Écoutons encore J.-B. Clamence :
« Asseyez-vous, dit-il à son hôte, dans la chambre qui l’enferme comme une cellule pénitentiaire. Examinez cette chambre, elle est nue, mais propre. À peine un tableau, point de meubles ni des vases de cuivre. »
Pas de livres non plus, car il a abandonné la lecture depuis un certain temps. Il n’a de préférence que pour les confessions et les auteurs qui les écrivent. Mais il estime qu’ils ne sont pas sincères. Ils évitent de raconter ce qu’ils savent sur eux-mêmes. Il faut les surveiller quand ils vous proposent des aveux pénibles. Comme s’ils se préparaient à habiller un cadavre et à faire la toilette du mort. Clamence, lui, sait de quoi il parle. Ni de livres ni d’autres objets inutiles. Tout juste la nudité nécessaire, propre et polie comme un cercueil. « Au demeurant, les lits hollandais tellement durs et avec leurs draps immaculés vous laissent l’impression que vous êtes enveloppé et embaumé par la grande pureté! »
L’austérité de la chambre de Clamence reflète bien la sévérité de sa vie intérieure. Là, il peut se préoccuper des aveux à faire et des confessions sur sa vie intime. Dans cette cellule, il peut révéler son tourment pénible. Il est l’esclave de sa faute et de sa peur due à sa faute. Comme tous les esclaves de cette catégorie, il est seul et se sent étranger. Lorsqu’il va chaque matin vers le bar voisin, il y rencontre un étranger qui n’est pas pressé de partir. À vrai dire, celui-ci n’est pas un compagnon, mais il lui fournit l’occasion de s’exprimer, de parler de lui-même et de communiquer son désarroi. Ce sont d’ailleurs des mots qu’on peut dire à n’importe qui.
« Nous sommes des créatures étranges, ruinées et si nous regardions en arrière, dans notre passé, nous ne cesserions d’être horrifiés. Essayez, je vous écouterai; j’écouterai votre confession dans un grand sentiment de fraternité. »

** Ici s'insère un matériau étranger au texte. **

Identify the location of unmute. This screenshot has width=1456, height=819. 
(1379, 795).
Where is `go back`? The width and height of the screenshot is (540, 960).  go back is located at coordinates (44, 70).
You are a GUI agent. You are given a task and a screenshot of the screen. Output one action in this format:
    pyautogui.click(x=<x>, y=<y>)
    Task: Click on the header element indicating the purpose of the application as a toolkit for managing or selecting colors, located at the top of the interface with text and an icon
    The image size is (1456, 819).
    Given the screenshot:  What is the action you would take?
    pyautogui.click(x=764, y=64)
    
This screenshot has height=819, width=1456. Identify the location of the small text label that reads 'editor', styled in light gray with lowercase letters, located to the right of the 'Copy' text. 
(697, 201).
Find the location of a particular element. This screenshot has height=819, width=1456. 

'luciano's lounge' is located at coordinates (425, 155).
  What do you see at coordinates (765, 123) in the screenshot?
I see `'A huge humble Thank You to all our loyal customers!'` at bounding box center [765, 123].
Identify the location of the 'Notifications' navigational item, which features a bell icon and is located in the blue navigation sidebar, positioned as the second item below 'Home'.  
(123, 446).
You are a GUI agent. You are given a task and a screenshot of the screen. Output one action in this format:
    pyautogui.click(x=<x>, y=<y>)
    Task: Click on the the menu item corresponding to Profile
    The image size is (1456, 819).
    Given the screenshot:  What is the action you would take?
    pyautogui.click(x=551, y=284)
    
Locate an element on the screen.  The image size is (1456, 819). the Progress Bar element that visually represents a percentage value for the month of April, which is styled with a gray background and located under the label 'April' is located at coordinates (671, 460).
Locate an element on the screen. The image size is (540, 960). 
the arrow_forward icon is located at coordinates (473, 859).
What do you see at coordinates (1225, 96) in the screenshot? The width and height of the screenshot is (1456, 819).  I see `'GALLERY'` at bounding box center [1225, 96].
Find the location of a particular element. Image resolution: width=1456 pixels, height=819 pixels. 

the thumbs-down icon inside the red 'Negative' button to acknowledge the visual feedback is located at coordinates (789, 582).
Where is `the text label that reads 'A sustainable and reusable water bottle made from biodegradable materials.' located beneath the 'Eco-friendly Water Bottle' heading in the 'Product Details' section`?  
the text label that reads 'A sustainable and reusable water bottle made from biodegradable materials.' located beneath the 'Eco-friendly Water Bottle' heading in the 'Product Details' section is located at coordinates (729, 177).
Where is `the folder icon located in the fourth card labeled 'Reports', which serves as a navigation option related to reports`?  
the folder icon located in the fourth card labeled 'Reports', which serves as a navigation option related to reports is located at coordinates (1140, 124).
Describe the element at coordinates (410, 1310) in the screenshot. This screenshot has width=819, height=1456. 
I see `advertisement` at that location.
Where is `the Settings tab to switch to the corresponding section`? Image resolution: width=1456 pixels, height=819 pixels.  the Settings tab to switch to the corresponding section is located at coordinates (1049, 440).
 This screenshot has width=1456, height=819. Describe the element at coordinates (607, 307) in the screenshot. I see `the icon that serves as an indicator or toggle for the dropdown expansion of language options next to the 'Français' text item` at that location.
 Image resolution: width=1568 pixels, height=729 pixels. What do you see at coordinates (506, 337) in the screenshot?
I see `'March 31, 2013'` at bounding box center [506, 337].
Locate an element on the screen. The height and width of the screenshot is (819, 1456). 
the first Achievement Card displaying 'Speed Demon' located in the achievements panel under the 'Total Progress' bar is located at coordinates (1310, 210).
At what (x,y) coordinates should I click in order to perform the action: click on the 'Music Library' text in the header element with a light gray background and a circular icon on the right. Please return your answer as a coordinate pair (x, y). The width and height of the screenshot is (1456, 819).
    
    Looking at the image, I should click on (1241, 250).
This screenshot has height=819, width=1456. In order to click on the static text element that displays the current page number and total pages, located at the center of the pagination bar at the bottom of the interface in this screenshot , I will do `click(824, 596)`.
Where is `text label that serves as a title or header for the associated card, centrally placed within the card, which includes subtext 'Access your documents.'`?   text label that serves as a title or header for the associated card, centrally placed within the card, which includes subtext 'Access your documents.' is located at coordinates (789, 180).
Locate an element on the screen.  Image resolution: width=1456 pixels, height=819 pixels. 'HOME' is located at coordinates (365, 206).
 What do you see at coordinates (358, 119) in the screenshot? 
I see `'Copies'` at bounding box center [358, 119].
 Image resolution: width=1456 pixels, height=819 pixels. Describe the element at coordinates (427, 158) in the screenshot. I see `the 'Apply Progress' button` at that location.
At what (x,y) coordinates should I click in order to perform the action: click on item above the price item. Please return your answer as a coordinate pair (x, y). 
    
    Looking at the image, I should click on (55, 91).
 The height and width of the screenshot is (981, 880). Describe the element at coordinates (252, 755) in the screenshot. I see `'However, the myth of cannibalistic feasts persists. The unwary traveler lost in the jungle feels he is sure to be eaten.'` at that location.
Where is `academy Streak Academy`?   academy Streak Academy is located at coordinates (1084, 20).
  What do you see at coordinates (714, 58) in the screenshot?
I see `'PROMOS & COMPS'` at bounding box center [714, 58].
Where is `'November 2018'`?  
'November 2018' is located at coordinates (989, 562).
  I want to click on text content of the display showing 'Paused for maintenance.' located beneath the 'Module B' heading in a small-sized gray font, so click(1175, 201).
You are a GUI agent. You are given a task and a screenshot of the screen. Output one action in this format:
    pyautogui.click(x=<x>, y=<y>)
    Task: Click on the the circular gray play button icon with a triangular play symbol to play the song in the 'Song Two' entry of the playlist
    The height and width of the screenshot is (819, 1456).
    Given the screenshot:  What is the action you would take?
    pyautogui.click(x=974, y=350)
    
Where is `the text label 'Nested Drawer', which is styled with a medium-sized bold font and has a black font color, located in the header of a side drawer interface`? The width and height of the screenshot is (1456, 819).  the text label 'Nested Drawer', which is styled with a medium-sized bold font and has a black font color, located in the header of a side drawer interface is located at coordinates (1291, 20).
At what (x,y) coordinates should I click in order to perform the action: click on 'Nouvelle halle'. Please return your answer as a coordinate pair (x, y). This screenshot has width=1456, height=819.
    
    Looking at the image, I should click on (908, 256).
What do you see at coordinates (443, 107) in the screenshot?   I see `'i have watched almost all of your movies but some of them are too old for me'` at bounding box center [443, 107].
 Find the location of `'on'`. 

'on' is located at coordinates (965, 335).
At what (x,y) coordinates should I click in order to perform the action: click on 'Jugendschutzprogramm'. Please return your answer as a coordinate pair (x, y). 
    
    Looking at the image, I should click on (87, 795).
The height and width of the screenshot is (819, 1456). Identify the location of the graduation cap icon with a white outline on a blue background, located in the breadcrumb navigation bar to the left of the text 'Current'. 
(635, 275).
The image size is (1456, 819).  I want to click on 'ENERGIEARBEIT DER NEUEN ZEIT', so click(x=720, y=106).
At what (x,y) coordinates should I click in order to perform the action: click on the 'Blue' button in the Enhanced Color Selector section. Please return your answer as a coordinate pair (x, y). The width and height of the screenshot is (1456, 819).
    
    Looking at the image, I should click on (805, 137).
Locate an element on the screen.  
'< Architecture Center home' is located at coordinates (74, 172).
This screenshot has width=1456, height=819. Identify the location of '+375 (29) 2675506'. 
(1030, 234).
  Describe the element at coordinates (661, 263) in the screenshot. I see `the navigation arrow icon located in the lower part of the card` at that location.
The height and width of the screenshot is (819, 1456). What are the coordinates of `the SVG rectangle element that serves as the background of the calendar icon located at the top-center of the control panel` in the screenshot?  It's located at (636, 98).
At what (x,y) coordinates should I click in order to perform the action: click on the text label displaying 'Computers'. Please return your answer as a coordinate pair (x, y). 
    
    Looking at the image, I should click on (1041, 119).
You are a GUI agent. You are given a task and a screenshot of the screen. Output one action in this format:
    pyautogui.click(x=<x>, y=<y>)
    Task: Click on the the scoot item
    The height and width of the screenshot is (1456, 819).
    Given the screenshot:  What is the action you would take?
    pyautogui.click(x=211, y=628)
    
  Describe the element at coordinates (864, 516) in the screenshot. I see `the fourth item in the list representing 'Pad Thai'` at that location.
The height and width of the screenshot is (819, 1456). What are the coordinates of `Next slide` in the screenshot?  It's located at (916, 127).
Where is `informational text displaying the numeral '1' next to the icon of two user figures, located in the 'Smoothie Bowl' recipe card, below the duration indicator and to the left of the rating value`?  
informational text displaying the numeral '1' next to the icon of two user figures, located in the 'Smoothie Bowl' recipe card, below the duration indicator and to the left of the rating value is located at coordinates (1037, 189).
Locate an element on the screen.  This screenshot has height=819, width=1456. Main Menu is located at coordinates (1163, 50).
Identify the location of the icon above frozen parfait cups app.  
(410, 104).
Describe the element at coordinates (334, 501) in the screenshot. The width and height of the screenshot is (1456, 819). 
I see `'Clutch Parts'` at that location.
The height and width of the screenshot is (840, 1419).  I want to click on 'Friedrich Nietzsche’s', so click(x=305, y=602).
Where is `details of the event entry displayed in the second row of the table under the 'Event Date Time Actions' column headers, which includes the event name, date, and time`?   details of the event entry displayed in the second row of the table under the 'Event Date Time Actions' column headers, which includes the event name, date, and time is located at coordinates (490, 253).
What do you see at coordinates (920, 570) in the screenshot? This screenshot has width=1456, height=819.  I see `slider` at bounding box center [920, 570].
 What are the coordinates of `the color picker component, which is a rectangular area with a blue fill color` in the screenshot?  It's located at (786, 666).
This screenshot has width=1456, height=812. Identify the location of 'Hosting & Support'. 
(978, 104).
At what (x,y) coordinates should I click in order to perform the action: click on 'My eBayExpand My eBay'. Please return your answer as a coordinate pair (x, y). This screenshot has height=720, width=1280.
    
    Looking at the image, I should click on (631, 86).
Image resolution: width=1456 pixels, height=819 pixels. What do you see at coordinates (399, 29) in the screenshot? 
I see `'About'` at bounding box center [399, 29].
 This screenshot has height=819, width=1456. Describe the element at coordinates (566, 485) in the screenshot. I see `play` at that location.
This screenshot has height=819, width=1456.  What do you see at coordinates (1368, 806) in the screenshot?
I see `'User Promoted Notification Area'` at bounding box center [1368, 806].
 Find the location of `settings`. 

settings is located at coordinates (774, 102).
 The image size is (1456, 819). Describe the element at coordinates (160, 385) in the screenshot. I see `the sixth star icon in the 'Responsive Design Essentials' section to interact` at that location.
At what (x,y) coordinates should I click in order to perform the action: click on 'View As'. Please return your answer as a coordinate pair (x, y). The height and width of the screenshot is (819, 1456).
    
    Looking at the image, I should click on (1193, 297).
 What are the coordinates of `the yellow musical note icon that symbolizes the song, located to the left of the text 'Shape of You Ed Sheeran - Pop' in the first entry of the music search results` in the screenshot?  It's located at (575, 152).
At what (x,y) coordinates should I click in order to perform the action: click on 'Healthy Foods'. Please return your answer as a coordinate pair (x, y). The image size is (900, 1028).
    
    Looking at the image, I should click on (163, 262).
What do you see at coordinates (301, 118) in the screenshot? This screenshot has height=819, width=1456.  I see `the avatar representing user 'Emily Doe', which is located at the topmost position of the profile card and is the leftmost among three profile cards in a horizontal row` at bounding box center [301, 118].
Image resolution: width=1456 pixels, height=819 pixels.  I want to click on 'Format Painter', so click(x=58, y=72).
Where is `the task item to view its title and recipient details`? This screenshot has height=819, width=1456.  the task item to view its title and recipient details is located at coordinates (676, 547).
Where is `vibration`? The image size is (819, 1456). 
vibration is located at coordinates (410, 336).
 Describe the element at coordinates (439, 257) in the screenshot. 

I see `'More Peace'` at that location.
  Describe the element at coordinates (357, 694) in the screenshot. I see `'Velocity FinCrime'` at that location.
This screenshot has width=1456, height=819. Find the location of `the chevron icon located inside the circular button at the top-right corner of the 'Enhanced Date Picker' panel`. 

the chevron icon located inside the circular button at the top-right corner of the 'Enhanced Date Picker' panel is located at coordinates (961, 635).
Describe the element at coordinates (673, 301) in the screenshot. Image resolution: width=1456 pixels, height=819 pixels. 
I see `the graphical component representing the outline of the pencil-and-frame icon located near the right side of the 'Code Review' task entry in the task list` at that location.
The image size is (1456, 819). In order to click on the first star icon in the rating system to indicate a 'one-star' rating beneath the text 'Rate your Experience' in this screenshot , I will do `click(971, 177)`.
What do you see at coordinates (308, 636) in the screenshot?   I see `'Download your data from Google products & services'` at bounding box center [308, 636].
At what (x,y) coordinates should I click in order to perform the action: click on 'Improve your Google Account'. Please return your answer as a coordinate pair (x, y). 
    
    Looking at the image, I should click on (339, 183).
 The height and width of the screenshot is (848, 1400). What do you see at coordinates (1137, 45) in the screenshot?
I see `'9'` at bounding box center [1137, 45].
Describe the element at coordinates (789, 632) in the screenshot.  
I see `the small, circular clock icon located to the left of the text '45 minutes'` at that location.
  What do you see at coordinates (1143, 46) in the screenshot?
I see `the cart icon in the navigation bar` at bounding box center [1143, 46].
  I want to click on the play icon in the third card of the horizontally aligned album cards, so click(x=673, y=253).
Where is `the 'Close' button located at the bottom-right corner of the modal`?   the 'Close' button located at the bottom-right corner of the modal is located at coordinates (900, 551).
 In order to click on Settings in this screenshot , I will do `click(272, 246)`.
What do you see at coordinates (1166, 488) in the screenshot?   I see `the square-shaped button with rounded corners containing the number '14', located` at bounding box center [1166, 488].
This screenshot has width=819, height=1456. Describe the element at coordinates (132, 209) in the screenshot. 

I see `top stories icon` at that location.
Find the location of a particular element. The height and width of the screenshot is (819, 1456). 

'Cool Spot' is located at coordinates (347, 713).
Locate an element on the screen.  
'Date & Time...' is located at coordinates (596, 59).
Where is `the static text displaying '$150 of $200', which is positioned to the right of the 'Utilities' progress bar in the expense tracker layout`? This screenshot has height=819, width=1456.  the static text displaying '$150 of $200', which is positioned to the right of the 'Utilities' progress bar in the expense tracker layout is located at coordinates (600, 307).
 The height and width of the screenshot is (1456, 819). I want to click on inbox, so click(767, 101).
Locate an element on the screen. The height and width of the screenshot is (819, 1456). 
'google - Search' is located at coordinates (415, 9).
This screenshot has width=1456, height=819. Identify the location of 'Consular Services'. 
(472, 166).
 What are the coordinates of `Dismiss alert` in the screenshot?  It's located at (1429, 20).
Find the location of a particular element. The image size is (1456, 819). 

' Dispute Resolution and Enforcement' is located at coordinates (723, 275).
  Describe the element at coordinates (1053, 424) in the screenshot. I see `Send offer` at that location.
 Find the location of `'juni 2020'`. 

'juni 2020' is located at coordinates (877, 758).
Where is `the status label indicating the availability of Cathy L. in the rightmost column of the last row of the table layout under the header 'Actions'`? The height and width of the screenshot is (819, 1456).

Ainsi, Clamence s’appuie sur la seule camaraderie durable, sur la seule solidarité qui persiste, celle, redoutable de la culpabilité des hommes, leur communion dans le péché.
Changer de vie? Comment pourrais-je devenir un autre? N’est-ce pas impossible? Albert Camus, dans ce long monologue, qui est l’aveu de sa faute et de son péché, se révèle comme le connaisseur le plus perspicace de la condition humaine et l’un des esprits les plus brillants, mais aussi les plus pessimistes de notre époque.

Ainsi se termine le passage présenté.